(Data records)

:::::

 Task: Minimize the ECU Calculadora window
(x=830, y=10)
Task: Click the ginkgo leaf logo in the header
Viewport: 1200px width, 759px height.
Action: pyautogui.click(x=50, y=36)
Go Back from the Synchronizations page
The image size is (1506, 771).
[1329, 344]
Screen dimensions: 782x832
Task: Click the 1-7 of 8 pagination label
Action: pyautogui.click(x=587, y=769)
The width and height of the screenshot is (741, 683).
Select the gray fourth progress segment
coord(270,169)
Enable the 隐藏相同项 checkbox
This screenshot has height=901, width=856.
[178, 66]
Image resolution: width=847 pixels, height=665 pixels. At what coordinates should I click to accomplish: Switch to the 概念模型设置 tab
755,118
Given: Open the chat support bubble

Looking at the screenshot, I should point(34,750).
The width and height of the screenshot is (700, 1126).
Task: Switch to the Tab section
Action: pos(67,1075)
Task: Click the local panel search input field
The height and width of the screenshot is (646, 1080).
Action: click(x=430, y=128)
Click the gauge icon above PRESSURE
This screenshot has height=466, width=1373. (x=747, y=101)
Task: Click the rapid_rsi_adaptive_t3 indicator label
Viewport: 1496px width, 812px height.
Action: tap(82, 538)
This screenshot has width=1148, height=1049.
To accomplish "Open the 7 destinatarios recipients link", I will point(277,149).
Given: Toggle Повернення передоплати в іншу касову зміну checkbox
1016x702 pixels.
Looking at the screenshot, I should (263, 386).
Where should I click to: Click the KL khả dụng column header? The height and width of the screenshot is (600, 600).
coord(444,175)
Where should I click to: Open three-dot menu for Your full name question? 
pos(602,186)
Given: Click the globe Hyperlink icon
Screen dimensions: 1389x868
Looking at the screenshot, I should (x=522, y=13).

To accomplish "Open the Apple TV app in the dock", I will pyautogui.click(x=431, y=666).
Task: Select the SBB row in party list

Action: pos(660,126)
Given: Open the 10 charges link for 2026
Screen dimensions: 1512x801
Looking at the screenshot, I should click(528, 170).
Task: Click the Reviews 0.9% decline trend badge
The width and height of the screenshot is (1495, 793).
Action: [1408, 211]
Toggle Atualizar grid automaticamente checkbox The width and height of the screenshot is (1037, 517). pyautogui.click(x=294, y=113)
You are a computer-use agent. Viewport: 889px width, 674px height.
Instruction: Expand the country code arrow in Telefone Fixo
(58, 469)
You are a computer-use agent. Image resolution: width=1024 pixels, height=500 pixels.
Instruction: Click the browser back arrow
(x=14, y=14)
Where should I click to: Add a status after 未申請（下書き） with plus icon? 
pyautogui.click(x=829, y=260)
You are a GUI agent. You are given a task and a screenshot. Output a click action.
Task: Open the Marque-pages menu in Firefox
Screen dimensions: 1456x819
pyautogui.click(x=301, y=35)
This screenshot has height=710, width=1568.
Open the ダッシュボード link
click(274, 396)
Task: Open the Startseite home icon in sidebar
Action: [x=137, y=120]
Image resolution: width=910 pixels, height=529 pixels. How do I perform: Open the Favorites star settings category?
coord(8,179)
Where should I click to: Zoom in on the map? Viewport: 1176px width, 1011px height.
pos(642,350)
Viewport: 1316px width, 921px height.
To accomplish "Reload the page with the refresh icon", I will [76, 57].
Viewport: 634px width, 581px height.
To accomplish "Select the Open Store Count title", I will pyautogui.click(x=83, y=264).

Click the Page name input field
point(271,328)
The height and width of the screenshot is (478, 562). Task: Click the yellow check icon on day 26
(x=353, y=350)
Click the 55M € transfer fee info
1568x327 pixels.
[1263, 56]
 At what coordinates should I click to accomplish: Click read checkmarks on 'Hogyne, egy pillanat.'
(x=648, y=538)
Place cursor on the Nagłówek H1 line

:::::

• _WHAT TO DO_:
Look above for the line holding "Given: Click the globe Hyperlink icon", then set down exactly that line and every line after it up to and including the line holding "Toggle Atualizar grid", with nothing else.

• _RESULT OF THIS EXERCISE_:
Given: Click the globe Hyperlink icon
Screen dimensions: 1389x868
Looking at the screenshot, I should (x=522, y=13).

To accomplish "Open the Apple TV app in the dock", I will pyautogui.click(x=431, y=666).
Task: Select the SBB row in party list

Action: pos(660,126)
Given: Open the 10 charges link for 2026
Screen dimensions: 1512x801
Looking at the screenshot, I should click(528, 170).
Task: Click the Reviews 0.9% decline trend badge
The width and height of the screenshot is (1495, 793).
Action: [1408, 211]
Toggle Atualizar grid automaticamente checkbox The width and height of the screenshot is (1037, 517). pyautogui.click(x=294, y=113)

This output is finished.